Rescue of "crippled" germinal center B cells from apoptosis by Epstein-Barr virus

Christoph Mancao  1 Markus AltmannBerit JungnickelWolfgang Hammerschmidt
Affiliations

Rescue of "crippled" germinal center B cells from apoptosis by Epstein-Barr virus

Christoph Mancao et al. Blood. .

Abstract

Epstein-Barr virus (EBV) is associated with B-cell lymphomas such as Hodgkin lymphoma, Burkitt lymphoma, and post-transplantation lymphoma, which originate from clonal germinal center (GC) B cells. During the process of somatic hypermutation, GC B cells can acquire deleterious or nonsense mutations in the heavy and light immunoglobulin genes. Such mutations abrogate the cell surface expression of the B-cell receptor (BCR), which results in the elimination of these nonfunctional B cells by immediate apoptosis. EBV encodes several latent genes, among them latent membrane protein 1 (LMP1) and LMP2A, which are regularly expressed in EBV-positive Hodgkin lymphoma and posttransplantation lymphomas. Since LMP1 and LMP2A mimic the function of 2 key receptors on B cells, CD40 and BCR, respectively, we wanted to learn whether EBV infection can rescue proapoptotic GC B cells with crippling mutations in the heavy chain immunoglobulin locus from apoptosis.
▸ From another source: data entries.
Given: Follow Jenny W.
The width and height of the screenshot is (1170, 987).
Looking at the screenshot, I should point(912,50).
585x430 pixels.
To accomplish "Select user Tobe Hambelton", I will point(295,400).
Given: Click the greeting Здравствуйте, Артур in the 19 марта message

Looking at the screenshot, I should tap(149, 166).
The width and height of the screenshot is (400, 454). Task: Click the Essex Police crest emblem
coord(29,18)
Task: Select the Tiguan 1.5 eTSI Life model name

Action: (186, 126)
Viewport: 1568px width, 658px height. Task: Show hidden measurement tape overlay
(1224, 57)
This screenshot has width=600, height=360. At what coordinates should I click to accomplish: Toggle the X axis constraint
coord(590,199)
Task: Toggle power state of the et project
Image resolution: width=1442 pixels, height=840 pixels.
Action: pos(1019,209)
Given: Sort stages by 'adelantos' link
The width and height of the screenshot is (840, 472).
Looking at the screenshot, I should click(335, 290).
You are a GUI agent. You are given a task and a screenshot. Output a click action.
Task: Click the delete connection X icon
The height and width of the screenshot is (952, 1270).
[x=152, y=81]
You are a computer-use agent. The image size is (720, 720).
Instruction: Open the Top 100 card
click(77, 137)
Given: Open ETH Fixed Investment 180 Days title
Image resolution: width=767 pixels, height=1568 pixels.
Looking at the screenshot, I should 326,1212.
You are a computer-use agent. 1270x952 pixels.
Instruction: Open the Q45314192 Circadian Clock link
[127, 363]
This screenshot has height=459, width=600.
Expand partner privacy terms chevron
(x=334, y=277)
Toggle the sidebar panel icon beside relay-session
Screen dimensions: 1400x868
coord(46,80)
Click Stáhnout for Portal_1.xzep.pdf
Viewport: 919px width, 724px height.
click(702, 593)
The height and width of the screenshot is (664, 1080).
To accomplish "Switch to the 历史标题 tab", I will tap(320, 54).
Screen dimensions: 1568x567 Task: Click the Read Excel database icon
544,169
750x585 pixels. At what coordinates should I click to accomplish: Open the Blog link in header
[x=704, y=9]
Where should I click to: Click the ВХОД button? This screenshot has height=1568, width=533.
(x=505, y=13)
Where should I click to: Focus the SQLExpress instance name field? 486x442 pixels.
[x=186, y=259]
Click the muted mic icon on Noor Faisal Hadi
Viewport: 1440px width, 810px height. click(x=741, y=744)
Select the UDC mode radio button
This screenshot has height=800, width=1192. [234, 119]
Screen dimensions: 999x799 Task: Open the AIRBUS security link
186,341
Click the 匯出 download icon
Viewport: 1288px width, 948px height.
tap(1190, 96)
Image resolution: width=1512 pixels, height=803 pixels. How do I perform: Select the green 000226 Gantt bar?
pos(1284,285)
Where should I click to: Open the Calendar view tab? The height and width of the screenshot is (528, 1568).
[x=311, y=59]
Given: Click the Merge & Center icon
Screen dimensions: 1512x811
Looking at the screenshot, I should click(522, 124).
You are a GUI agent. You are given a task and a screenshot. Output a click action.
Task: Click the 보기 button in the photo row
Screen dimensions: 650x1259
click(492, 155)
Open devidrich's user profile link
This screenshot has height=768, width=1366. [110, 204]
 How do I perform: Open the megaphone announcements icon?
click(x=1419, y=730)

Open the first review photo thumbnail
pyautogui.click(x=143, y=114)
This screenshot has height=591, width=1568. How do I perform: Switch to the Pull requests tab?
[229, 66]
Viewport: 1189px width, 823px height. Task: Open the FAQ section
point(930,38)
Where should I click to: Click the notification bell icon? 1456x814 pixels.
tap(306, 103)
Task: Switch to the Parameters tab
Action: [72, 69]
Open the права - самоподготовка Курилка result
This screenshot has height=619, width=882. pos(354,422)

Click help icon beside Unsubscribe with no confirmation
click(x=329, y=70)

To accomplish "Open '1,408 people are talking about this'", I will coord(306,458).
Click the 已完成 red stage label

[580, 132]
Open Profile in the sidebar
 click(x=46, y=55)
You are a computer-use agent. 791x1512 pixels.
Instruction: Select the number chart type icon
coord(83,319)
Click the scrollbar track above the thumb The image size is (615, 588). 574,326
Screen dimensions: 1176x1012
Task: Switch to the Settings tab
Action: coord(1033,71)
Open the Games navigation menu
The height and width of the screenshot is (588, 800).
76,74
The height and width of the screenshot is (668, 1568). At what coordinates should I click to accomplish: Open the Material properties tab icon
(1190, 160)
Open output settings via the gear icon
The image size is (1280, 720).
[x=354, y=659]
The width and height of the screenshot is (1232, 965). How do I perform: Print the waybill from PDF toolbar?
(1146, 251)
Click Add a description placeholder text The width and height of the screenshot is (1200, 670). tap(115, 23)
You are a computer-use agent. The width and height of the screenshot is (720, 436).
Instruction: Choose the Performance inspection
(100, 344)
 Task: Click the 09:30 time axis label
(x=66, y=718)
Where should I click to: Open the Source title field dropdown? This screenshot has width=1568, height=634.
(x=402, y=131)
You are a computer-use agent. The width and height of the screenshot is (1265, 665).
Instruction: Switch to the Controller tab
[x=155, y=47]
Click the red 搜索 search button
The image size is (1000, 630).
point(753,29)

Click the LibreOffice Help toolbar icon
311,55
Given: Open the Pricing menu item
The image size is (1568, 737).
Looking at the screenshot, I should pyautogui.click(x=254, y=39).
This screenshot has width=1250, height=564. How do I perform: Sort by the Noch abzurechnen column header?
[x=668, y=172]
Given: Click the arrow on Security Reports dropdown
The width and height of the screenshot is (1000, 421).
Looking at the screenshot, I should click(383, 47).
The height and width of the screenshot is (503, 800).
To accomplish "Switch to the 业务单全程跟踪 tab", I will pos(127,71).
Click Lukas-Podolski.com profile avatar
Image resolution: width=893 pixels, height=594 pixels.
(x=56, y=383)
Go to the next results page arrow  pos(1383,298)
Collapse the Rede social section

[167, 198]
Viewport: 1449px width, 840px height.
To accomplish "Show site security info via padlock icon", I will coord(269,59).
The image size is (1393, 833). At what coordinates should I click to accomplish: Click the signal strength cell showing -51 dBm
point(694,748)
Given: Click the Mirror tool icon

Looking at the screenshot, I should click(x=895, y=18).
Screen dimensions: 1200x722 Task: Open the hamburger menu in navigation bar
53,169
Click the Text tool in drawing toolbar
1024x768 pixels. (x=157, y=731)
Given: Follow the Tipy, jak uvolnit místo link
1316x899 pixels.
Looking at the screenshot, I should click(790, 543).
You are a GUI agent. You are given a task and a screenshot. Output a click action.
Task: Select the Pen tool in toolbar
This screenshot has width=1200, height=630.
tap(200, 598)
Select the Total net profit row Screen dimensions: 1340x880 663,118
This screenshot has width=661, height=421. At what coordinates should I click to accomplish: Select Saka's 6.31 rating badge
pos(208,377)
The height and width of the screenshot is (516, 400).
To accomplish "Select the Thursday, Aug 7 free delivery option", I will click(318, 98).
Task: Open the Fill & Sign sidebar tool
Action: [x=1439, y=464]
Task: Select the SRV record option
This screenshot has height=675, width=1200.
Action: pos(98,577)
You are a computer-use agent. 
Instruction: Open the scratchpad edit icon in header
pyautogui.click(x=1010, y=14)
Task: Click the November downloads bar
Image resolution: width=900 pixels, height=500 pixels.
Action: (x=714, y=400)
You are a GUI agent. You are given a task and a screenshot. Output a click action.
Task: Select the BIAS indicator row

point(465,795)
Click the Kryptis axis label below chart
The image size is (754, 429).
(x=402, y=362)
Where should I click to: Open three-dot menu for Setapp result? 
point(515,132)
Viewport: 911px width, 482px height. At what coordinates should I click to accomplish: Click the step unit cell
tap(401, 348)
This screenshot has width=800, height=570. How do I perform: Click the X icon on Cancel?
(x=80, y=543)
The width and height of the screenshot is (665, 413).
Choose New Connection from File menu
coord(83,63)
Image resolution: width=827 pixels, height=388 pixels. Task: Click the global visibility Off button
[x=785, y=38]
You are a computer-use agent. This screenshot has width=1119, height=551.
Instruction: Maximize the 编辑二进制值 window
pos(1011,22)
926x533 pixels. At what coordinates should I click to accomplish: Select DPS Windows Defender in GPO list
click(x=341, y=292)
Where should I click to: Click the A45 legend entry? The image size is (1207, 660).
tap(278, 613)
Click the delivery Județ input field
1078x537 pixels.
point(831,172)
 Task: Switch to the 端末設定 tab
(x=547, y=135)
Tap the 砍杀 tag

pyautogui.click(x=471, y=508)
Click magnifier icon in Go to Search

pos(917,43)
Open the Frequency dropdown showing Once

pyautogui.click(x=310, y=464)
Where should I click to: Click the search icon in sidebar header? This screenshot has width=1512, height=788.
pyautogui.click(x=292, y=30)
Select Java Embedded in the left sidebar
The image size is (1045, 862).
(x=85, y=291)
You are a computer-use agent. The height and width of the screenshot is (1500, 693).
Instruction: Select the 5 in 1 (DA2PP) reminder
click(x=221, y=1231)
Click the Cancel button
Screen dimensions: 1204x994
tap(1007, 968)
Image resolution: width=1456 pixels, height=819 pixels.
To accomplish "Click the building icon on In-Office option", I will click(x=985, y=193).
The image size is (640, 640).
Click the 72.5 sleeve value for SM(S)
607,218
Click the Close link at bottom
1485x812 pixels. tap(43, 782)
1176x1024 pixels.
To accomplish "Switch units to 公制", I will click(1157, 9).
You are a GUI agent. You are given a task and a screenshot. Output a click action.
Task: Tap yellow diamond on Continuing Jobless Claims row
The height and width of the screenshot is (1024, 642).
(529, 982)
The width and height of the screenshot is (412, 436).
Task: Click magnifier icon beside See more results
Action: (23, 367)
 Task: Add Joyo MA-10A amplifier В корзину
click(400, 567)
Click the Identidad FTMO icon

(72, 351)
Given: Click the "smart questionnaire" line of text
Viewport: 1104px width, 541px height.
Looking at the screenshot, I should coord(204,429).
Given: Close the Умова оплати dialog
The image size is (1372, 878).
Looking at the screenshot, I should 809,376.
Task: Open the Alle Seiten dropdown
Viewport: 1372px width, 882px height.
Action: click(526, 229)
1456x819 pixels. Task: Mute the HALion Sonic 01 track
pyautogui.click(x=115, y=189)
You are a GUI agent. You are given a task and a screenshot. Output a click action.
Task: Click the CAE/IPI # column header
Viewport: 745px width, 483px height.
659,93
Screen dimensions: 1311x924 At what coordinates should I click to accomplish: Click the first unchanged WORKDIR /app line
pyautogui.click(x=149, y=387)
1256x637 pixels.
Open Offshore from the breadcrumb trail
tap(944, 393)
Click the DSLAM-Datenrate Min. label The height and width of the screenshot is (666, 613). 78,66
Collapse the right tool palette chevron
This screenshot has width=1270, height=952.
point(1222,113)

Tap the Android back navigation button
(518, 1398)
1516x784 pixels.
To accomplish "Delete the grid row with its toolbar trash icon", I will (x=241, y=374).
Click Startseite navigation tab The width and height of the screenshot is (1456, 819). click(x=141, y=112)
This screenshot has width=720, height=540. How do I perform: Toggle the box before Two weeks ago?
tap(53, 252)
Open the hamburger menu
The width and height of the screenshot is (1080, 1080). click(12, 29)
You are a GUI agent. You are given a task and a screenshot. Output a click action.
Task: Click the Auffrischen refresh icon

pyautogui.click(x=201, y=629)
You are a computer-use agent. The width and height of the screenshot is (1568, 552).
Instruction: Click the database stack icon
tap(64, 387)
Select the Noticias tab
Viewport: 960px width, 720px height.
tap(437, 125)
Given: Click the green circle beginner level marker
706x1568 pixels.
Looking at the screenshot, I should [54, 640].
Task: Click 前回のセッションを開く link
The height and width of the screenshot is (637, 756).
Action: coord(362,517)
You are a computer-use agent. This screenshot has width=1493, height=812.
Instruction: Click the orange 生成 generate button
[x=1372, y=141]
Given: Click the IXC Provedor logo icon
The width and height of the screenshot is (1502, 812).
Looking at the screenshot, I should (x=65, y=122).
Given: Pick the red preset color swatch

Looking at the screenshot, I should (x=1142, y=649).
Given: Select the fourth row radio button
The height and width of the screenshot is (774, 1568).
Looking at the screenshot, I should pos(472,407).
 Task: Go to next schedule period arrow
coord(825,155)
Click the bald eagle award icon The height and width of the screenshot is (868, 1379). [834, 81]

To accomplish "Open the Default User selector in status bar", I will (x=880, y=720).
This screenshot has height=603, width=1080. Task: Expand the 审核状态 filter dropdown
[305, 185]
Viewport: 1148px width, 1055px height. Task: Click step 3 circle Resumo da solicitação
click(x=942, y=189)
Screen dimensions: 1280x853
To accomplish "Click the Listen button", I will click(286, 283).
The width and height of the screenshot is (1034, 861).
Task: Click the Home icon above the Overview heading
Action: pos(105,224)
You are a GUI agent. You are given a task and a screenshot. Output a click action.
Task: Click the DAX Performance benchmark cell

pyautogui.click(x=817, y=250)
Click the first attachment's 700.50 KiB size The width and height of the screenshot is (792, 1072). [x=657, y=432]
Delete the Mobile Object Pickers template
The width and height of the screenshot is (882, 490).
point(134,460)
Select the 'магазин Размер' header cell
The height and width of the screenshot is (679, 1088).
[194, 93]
We show here that BCR-negative GC B cells readily enter the cell cycle upon infection with EBV in vitro and yield clonal lymphoblastoid cell lines that are incapable of expressing a functional BCR because the rearranged and formerly functional heavy chain immunoglobulin alleles carry deleterious mutations. Our findings imply an important role for EBV in the process of lymphomagenesis in certain cases of Hodgkin lymphoma and posttransplantation lymphomas.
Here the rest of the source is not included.